Here it is, the last Jock Blog of 2020.

To know where we’re going — to a 2021 that promises sweet, paradisiacal promise — you have to know where you’ve been — coming out of a 2020 that was a slow-motion rerun of cooped-up insanity.

By that, I mean that I reviewed the Jock Blogs I submitted since we all went home from the KNBR studios in mid-March.

Let me tell you, sports fan, it wasn’t exactly a rose garden.

There was the Jock Blog about missing Opening Day of baseball. There was the Jock Blog in April about missing The Masters. There was the Jock Blog promising/hoping that we would survive, day by day. There was the Jock Blog heralding Korean baseball as if it were an airlift of emergency supplies to a stranded mountain traveler. 

And that was before the bad news.

There was the Jock Blog about Nick Bosa going down. 

There was the Jock Blog about the 49ers forced out of the state by COVID.

Then there was the Jock Blog about Klay Thompson going down.

So, yeah, while the Giants hit more home runs than we thought . . . and while Harding Park hosted a pretty cool PGA Championship . . . and while the NFL Draft was a sort of miracle in the middle of the early pandemic darkness . . . 2020 can pretty much go blank itself.

But you already knew that.

Still, feels good to say.

I suppose if there’s a message that sticks, it’s the one from the September 24 Jock Blog. That’s the day I went to Oracle Park to see the Giants in person for the first time. Media was allowed. We had to let them know we were coming, as seating was limited. We distanced. We masked. But we got to watch baseball in person.

And when I got there I felt . . . the emptiness.

The quiet. The stillness. The complete lack of human energy.
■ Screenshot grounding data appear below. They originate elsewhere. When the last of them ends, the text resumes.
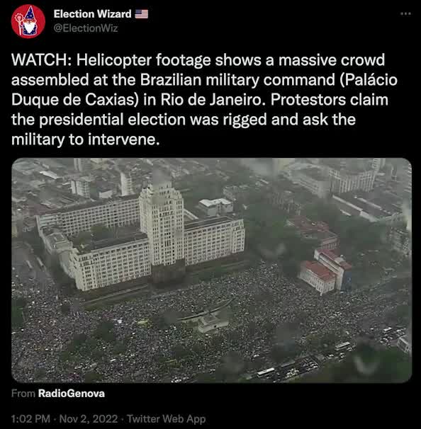This screenshot has width=421, height=429.
Task: Open the Twitter Web App source link
Action: coord(167,419)
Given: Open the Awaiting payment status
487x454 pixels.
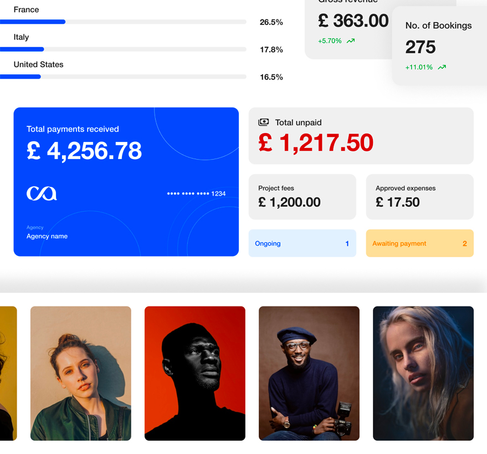Looking at the screenshot, I should tap(419, 243).
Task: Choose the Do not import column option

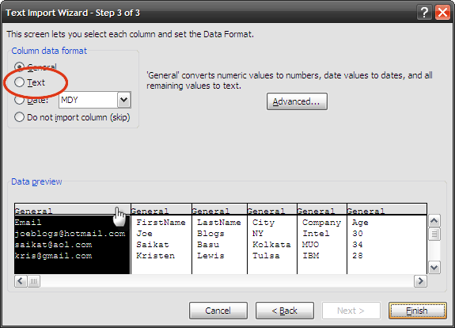Action: coord(20,117)
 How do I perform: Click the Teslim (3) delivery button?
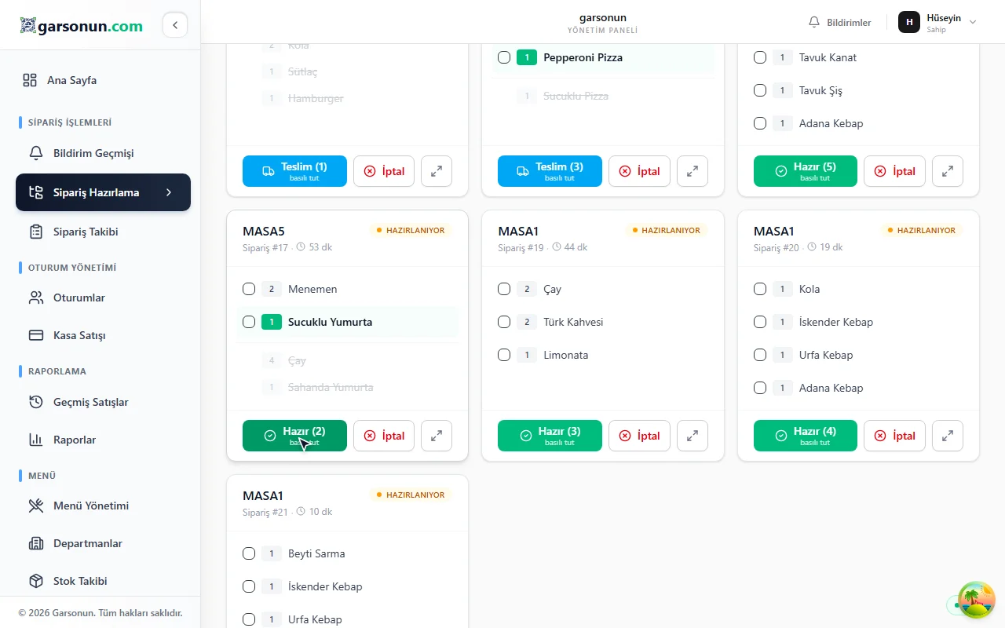550,171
That would be the biggest sports takeaway for me from 2020: You, the fan, matter.

A lot.

Yes, the games are on TV. Yes, your fantasy football playoffs are keeping you entertained. Yes, there was a World Series; yes, the Warriors will start their season next week; and yes, eventually there was even a Masters golf tournament.

But it is an incomplete experience without you. It is an artificial experience without you. Quite frankly, it stinks without you.
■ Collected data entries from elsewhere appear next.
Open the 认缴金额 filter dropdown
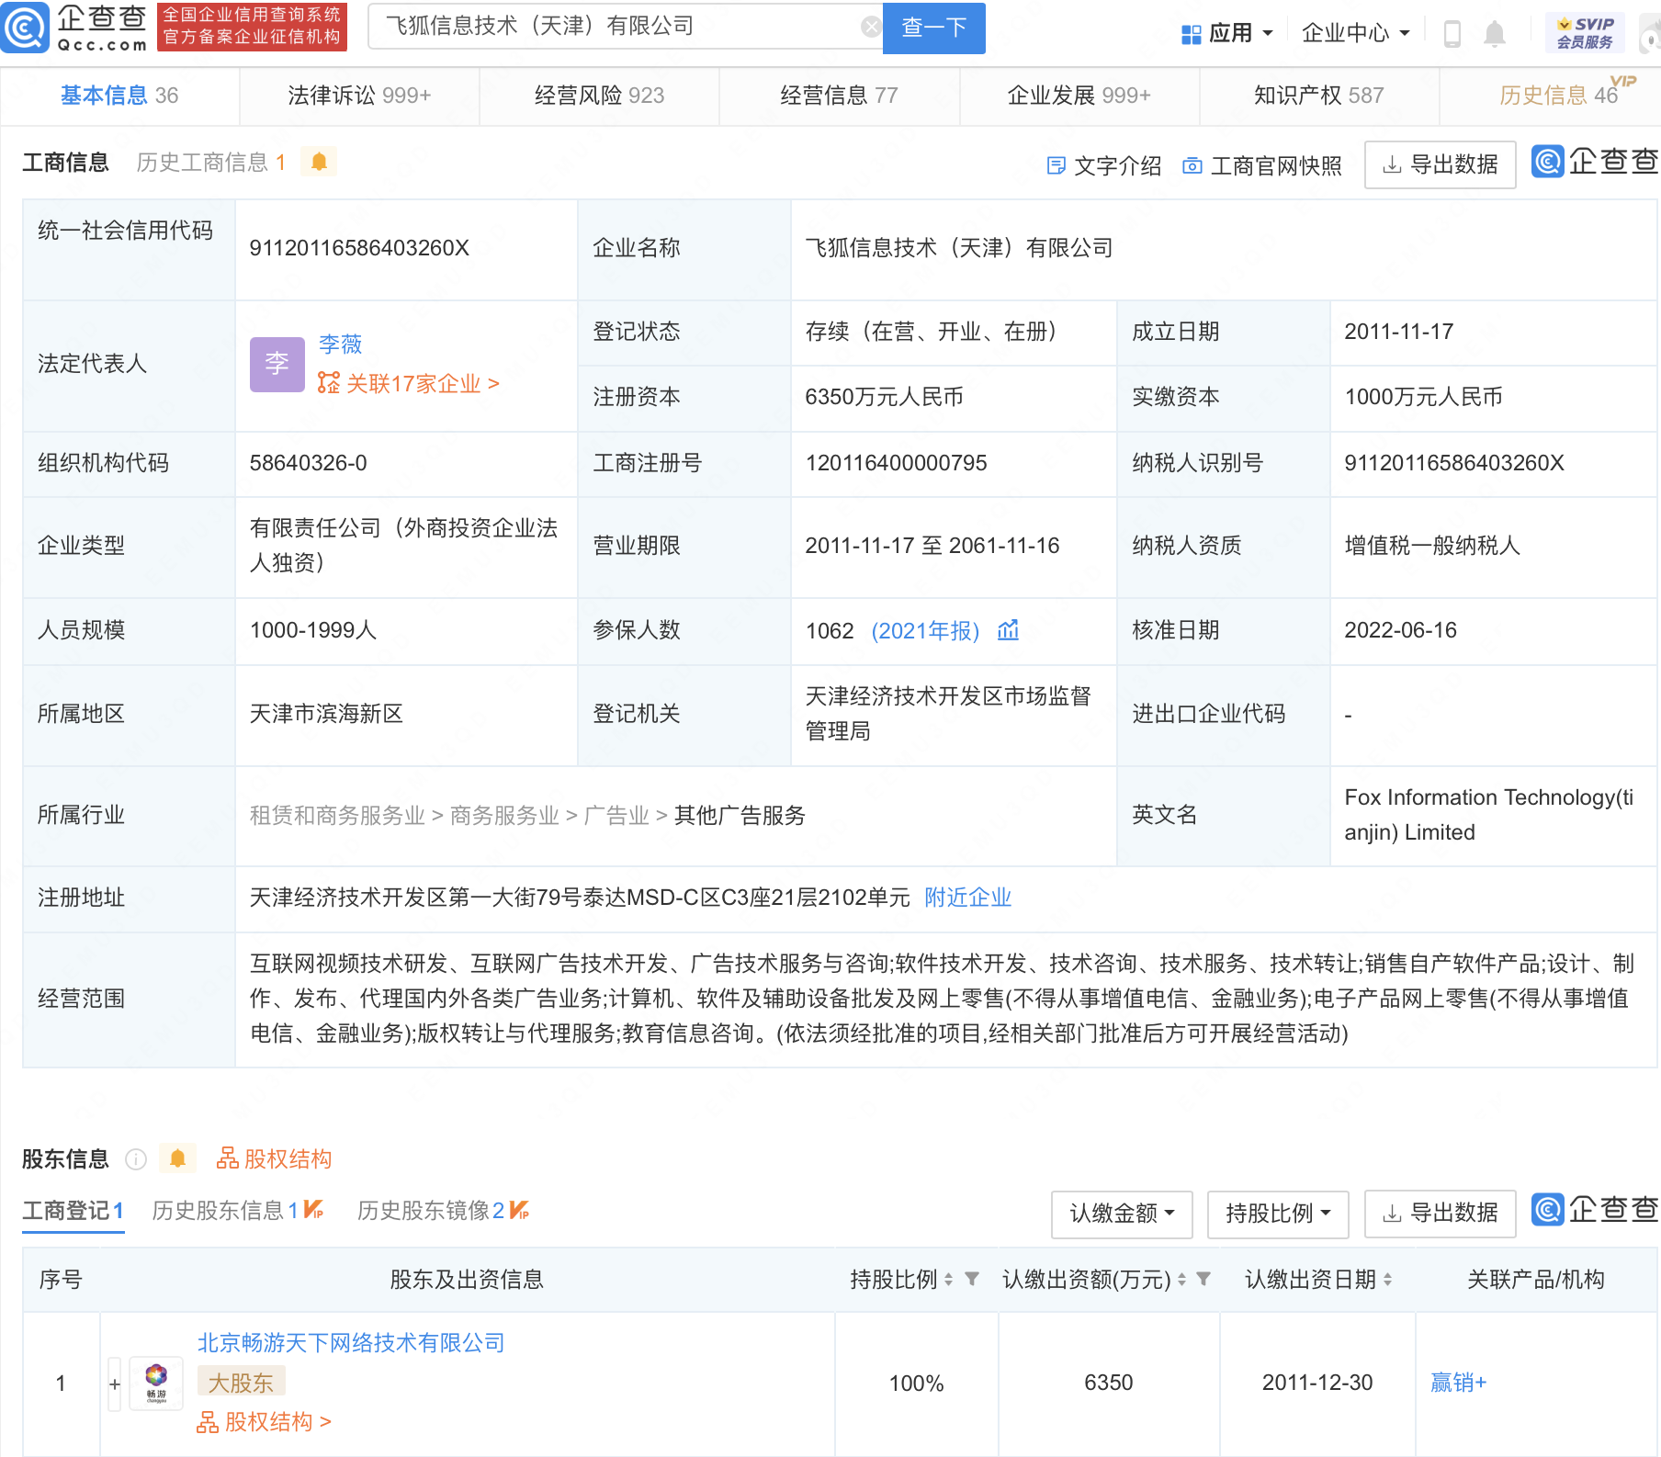This screenshot has width=1661, height=1457. pyautogui.click(x=1121, y=1214)
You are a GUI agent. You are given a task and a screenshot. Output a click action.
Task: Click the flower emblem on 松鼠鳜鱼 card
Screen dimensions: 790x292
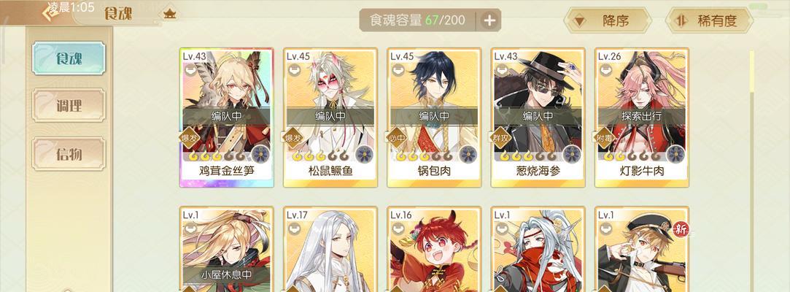click(365, 154)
I think back to all the times of communal bonding at sporting events with friends, with family and — best of all — with strangers. You learn about the beauty of the human experience when you grow up at Candlestick Park with bad Giants teams, but still enthusiastically high-five elderly ladies in seats nearby when Will Clark singles in Jeffery Leonard. (Of course, the elderly lady has to put down her scorebook and pencil first.)

I remember being at Fenway Park in 2007 with the KNBR crew, and it came time for Neil Diamond’s “Sweet Caroline” to be played in the 8th inning. I know, I know, 13 years later it’s seen as a cheeseball bit of trite that should be done away with. But back then, it was more fresh, and as Diamond wondered “Where it began/I can’t begin to knowing . . .” everyone stood, and sang, and smiled and, of course, when Diamond built to sing “reaching out . . . touching you . . . “ I felt my hand being clasped by the elderly lady Red Sox fan next to me, a huge smile across her face.

We waved our hands in the air, like we just didn’t care.

She must have been a distant cousin of the elderly lady I high-fived at Candlestick in the 1980s.

THAT is what we missed in 2020.

We missed each other. 

Forget the wins, the losses, the walk-offs, the pick-sixes. It’s about each other. And we’ve gone far too long without each other at the ballgame.

So when you see those vaccines being distributed across the nation, you see hope. You see a new year coming. And you see a day when we — you and I — can be at a game again.

I promise it will happen in 2021. Because 2021 won’t be 2020. And that’s a pretty good place to start.